We came to a train stop near the plant where we could stop to get refreshments and have lunch. This break was sorely needed, though by now most of us had finished our water and were forced to stock up from a small shop for the hours ahead. The walk began parallel to the train tracks before suddenly merging with them, forcing us to walk on a narrow gravel strip – dangerously close if a train came along.
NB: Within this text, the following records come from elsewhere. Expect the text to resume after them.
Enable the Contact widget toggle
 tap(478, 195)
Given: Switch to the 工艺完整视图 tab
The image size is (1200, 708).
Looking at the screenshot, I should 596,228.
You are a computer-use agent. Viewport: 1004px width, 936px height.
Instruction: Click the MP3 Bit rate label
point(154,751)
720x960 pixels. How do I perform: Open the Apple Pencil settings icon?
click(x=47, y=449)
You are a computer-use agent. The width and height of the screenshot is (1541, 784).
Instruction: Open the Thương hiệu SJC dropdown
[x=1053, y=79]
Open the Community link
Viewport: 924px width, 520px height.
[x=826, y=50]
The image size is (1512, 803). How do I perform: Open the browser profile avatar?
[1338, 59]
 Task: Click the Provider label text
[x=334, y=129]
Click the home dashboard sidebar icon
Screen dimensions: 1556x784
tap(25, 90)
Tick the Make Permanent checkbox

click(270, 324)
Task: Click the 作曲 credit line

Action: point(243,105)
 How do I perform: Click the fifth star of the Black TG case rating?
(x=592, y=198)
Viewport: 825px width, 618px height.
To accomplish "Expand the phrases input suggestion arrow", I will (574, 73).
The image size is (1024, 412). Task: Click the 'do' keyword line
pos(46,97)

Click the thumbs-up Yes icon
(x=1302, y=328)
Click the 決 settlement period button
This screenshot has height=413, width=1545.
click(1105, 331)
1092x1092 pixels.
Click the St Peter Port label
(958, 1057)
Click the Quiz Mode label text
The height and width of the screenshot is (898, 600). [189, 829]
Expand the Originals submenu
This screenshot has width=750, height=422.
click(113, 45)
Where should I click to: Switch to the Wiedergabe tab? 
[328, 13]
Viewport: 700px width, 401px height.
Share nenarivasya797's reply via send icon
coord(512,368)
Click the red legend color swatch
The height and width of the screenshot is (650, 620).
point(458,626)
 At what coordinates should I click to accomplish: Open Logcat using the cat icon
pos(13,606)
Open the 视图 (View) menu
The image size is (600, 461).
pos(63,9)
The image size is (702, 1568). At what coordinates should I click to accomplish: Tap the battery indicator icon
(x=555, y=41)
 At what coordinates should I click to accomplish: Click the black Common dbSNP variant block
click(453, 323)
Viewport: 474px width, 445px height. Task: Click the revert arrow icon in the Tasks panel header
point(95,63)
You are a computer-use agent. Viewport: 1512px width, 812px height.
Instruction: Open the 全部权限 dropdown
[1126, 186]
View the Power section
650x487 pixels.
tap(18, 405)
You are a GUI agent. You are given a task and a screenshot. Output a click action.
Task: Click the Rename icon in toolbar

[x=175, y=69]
We followed the tracks in the relentless heat for a long time before reaching a rust-red bridge crossing a bend in the river. The pedestrian crossing here, was little more than thin sheets of metal laid over metal beams. Some were barley fixed to the frame, bouncing wildly as we crossed. It was now that a great freight train came upon us, thundering over the bridge, shaking the entire structure and us with it. The long blue snake was gone as quickly as it had come, leaving us shaken but unfazed as we continued on into the tunnel of trees which fenced the tracks. Here the only noise was the rustle of leaves in the wind and birds over the river. The line stretched away from us, following the river through this deep ravine of a valley.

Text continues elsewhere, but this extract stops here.